◆ **EXERCISE DIRECTIONS**
This exercise calls for the records to be returned exactly, with images removed.

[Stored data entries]
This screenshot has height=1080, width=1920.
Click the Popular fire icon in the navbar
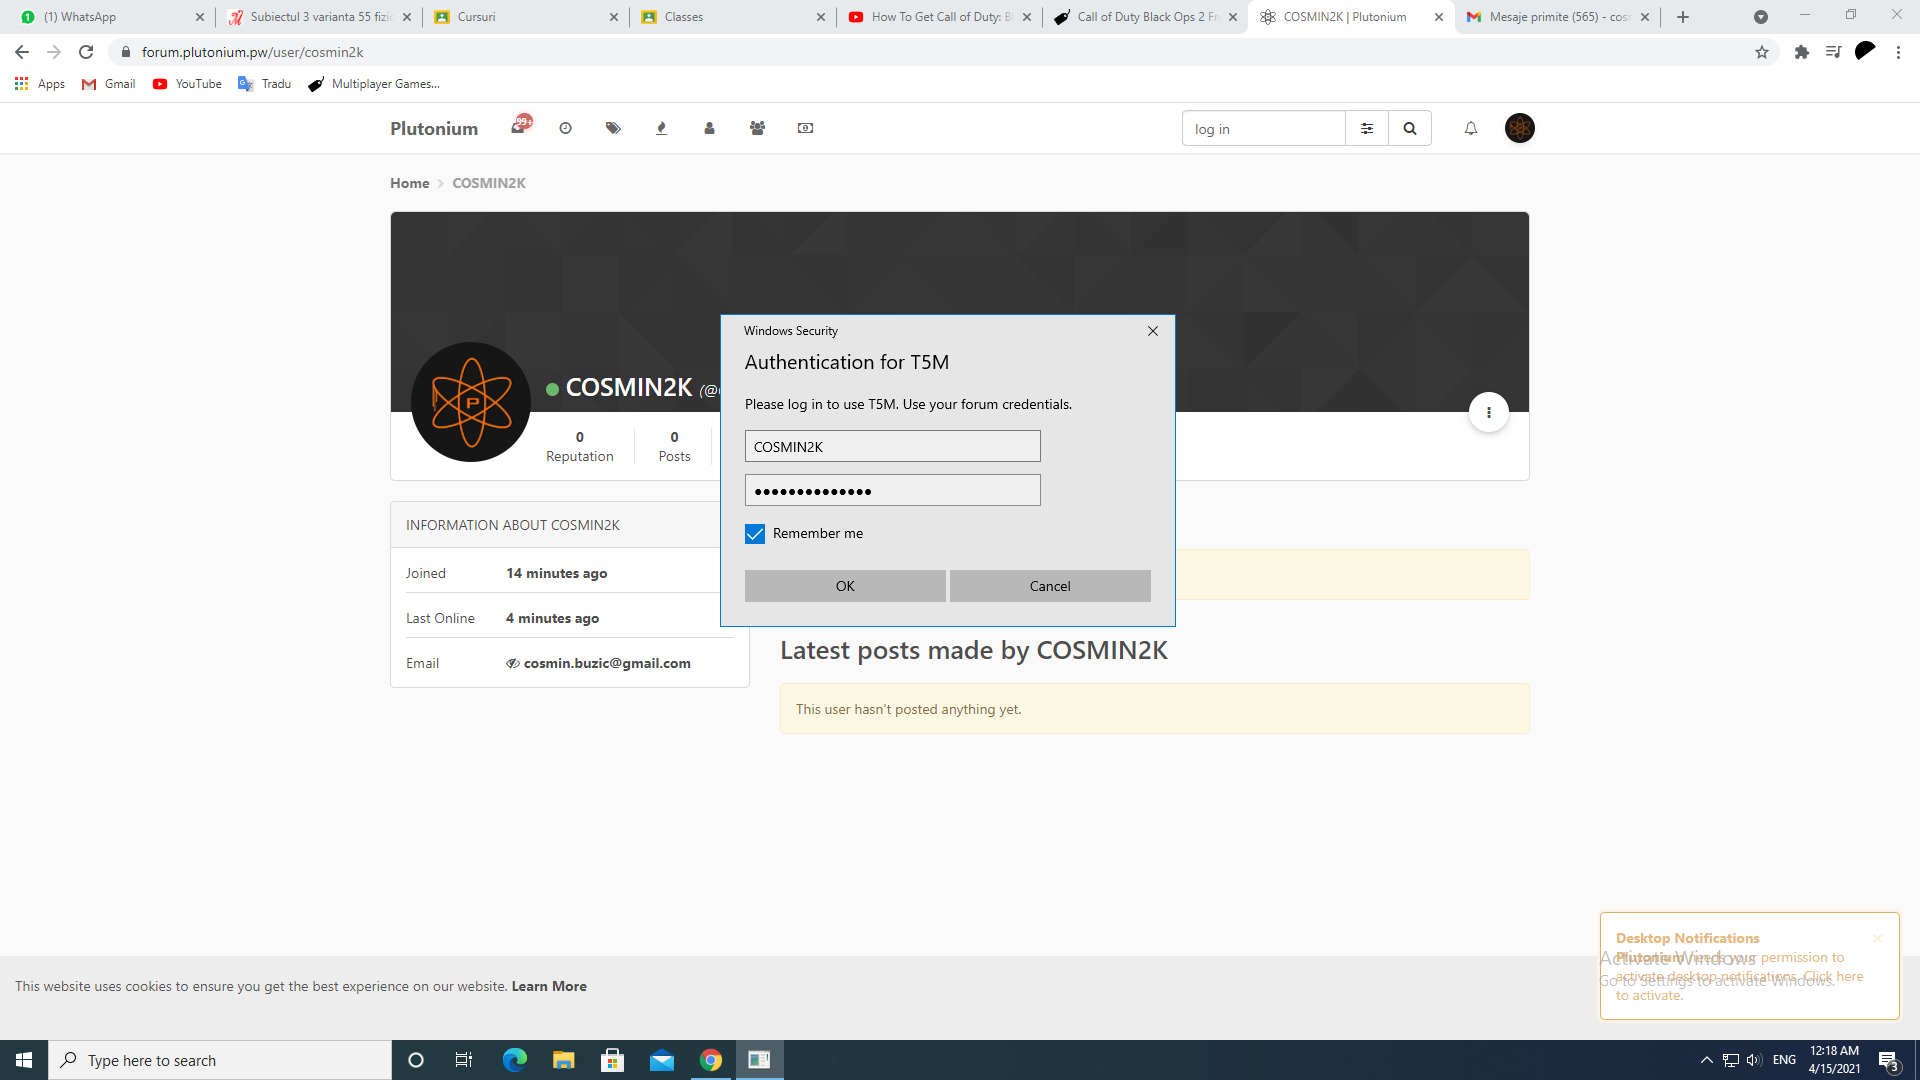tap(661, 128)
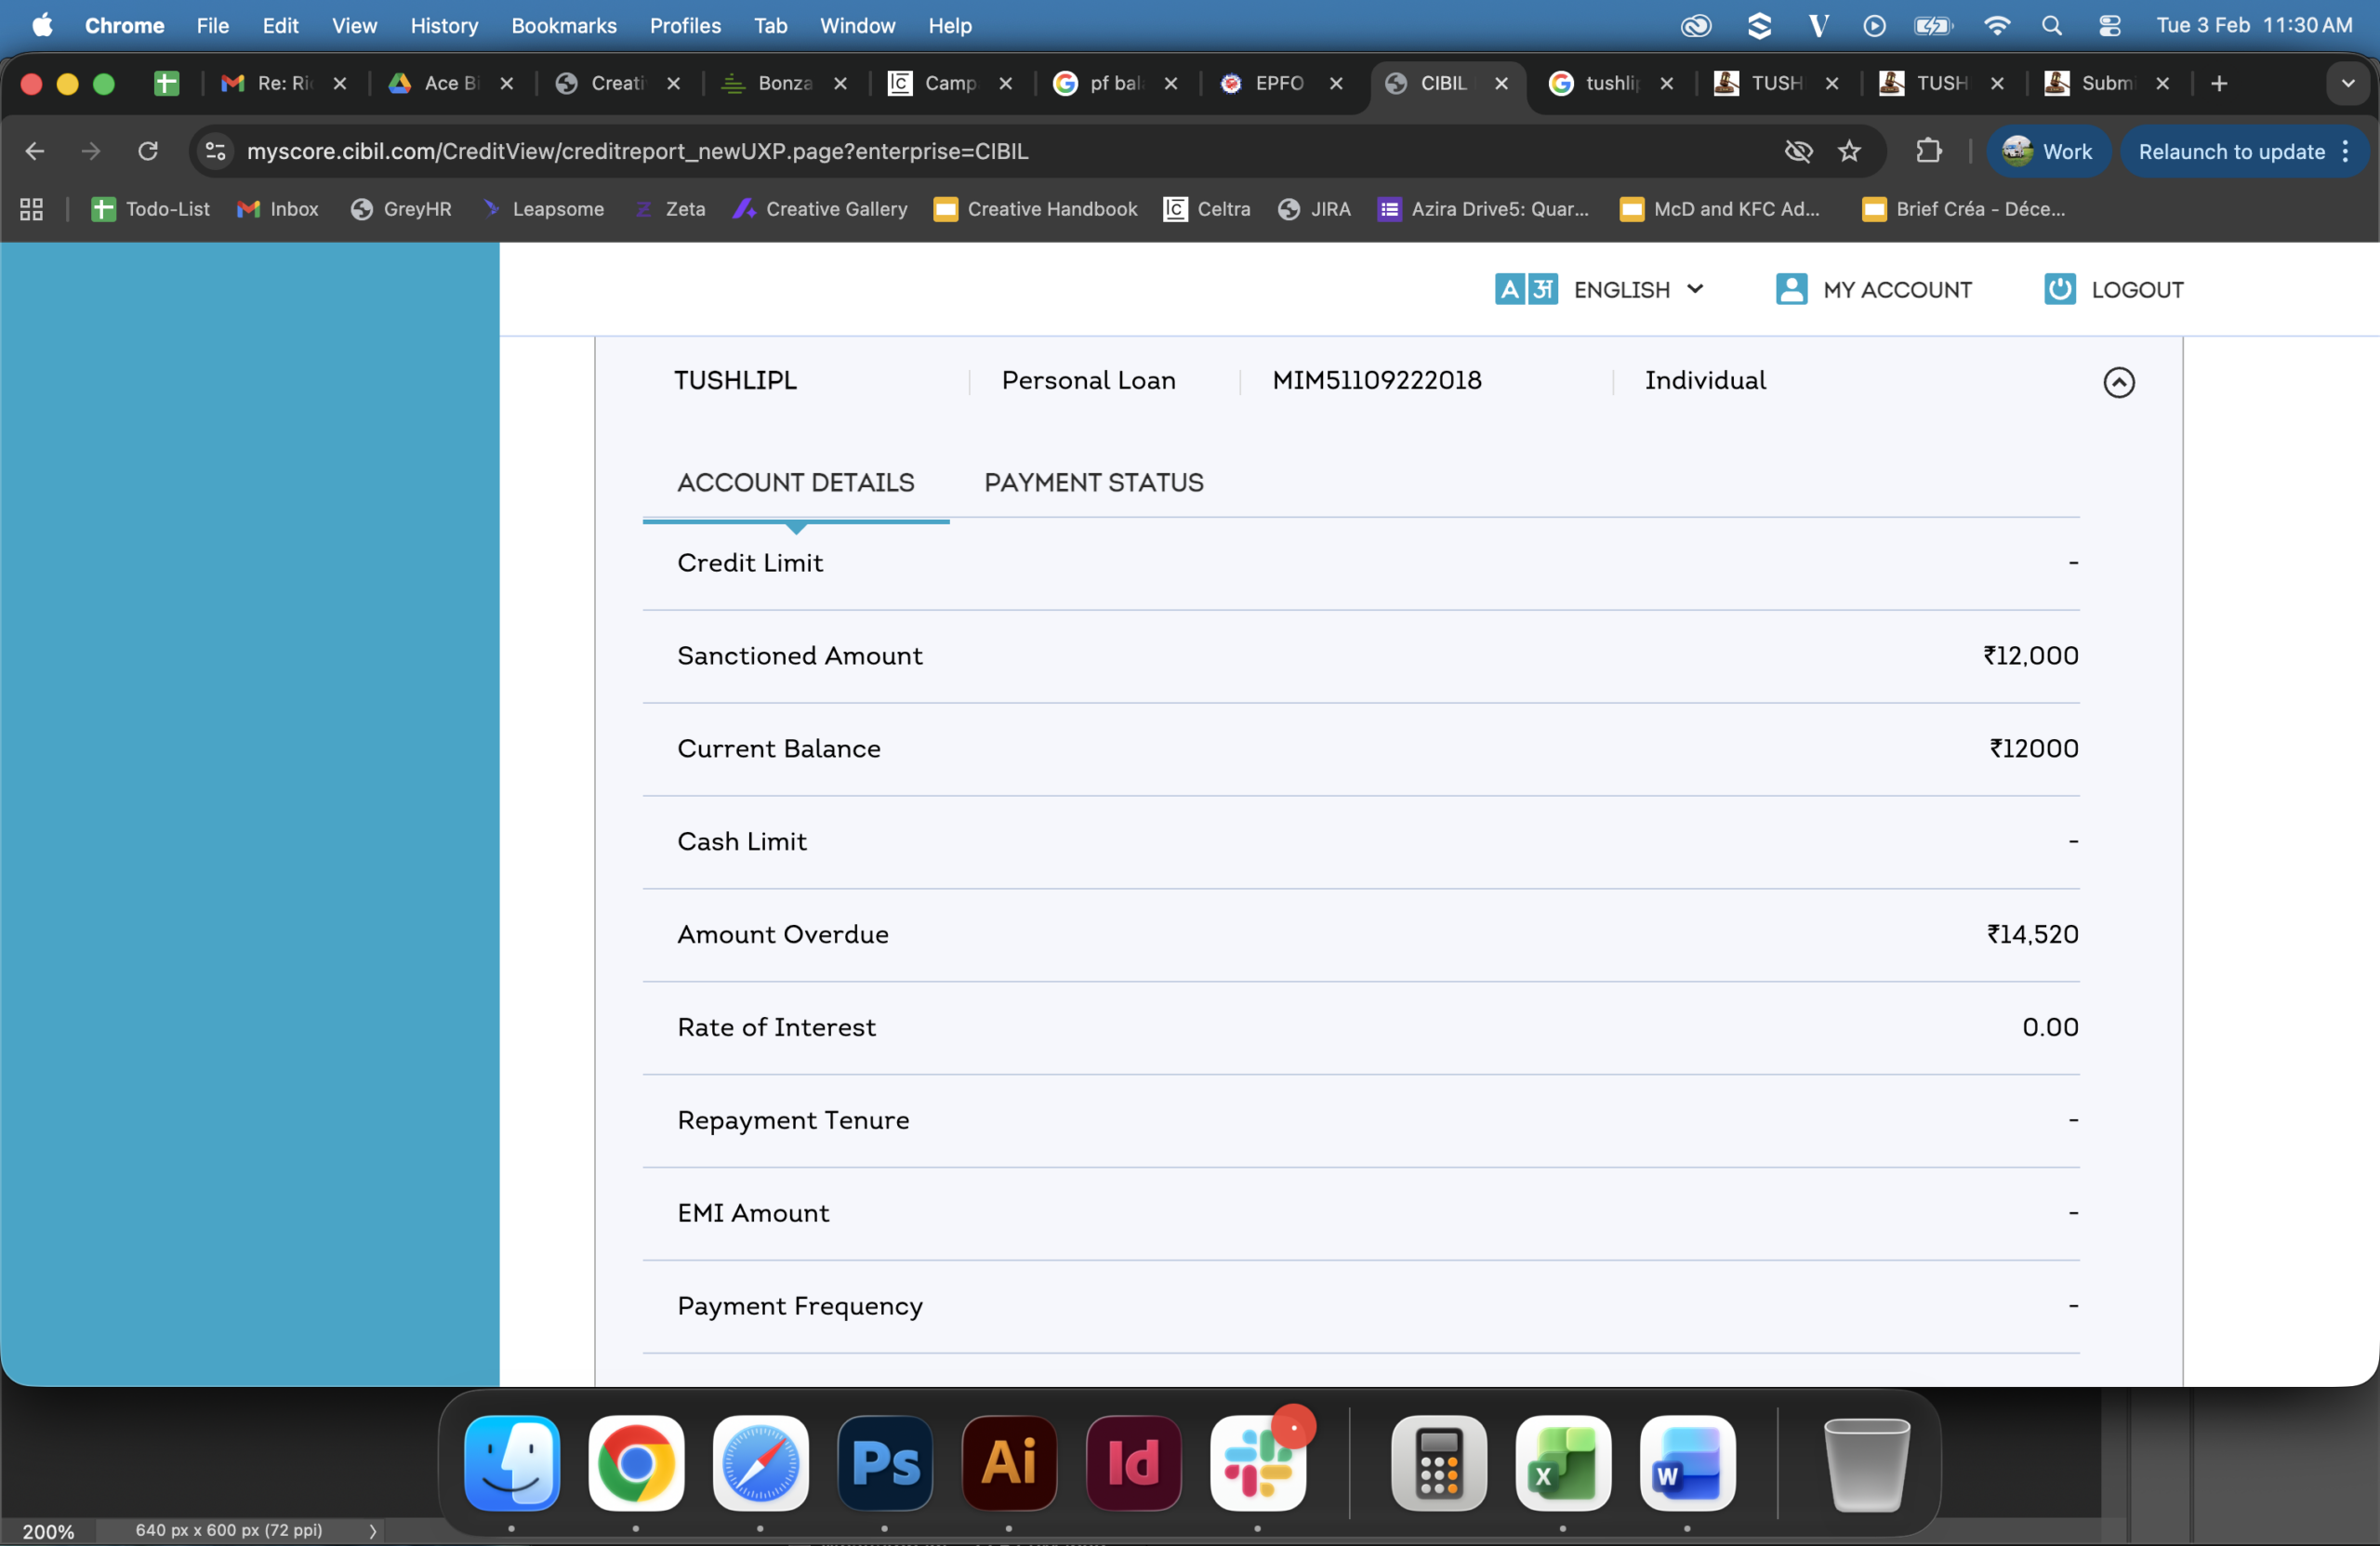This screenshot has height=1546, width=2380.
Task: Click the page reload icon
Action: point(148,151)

◆ **TASK OUTPUT**
This screenshot has height=1080, width=1920.
Click the Popular fire icon in the navbar
tap(661, 128)
This screenshot has height=1546, width=2380.
Task: Click the page reload icon
Action: point(148,151)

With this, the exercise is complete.